(Items from a dataset)
________________________________________

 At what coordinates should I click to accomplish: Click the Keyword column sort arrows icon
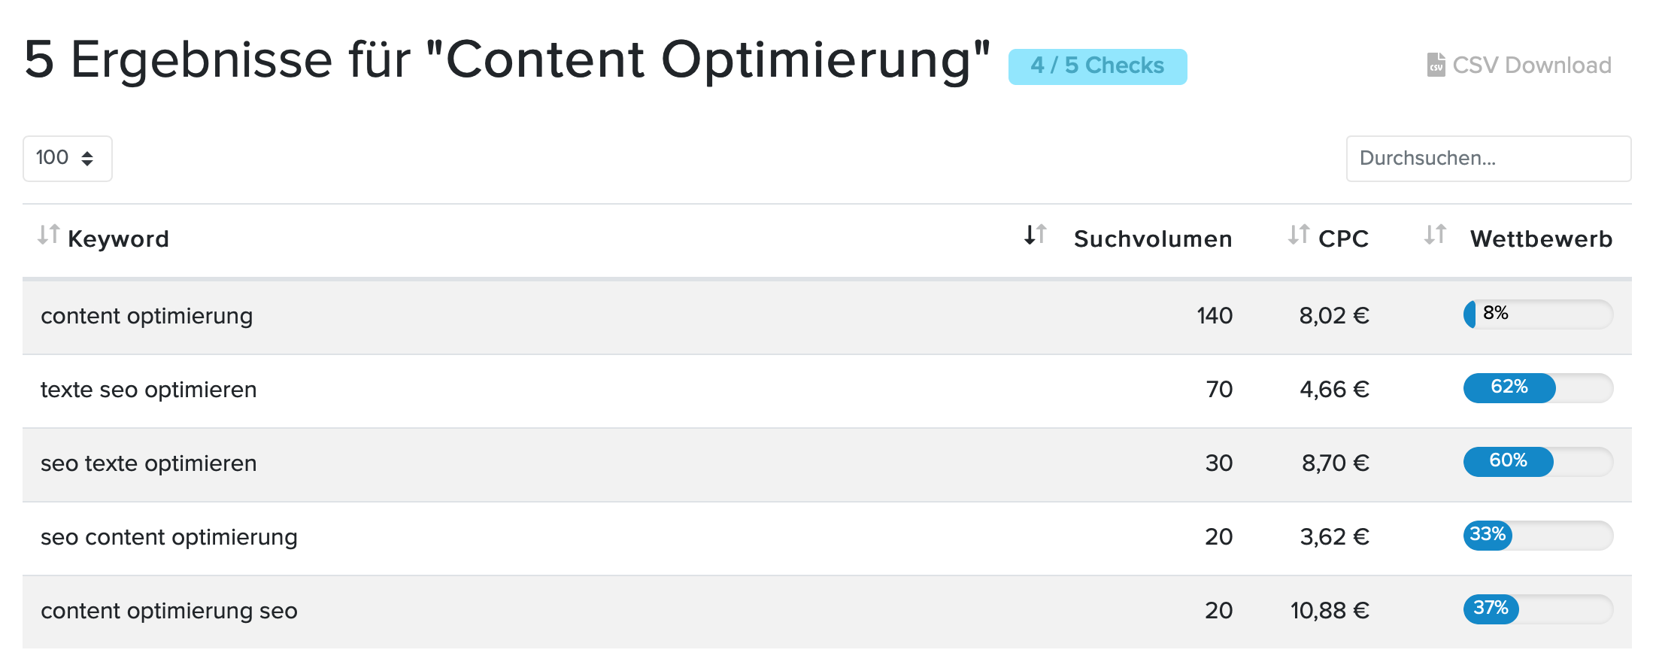(48, 235)

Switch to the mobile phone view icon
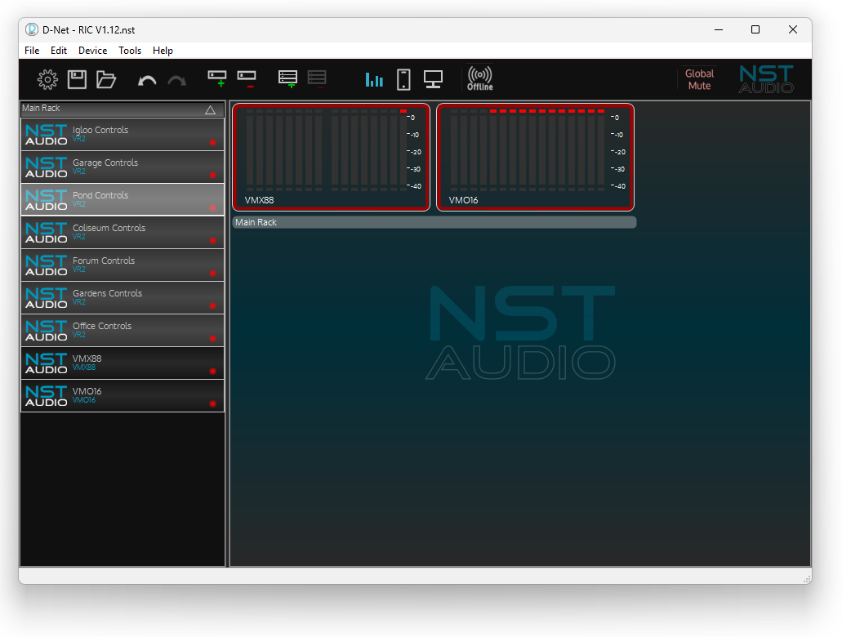[403, 79]
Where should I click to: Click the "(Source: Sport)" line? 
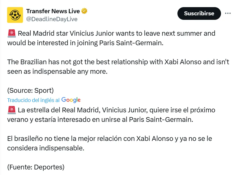(x=30, y=90)
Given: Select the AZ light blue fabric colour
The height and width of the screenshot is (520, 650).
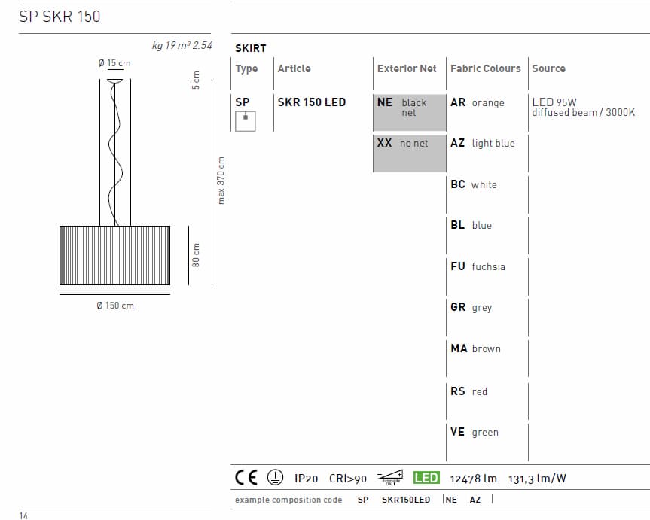Looking at the screenshot, I should 482,143.
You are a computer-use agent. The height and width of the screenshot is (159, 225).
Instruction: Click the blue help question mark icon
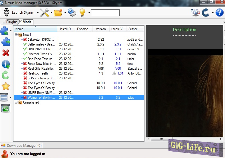(219, 13)
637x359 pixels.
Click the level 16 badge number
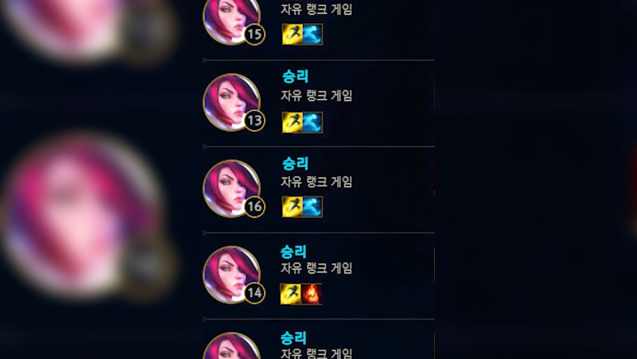[x=255, y=206]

________________________________________

▶ _Exercise instructions_
Print the entire listing above word for word, leaving out the pictures.

▶ _Reply to the exercise_
 At what coordinates should I click to accomplish: Click the Keyword column sort arrows icon
(48, 235)

Switch to the mobile phone view icon
[403, 79]
Where should I click to: Click the "(Source: Sport)" line? 
(x=30, y=90)
Given: Select the AZ light blue fabric colour
The height and width of the screenshot is (520, 650).
Looking at the screenshot, I should 482,143.
You are a computer-use agent. The height and width of the screenshot is (159, 225).
Instruction: Click the blue help question mark icon
(219, 13)
637x359 pixels.
Click the level 16 badge number
[x=255, y=206]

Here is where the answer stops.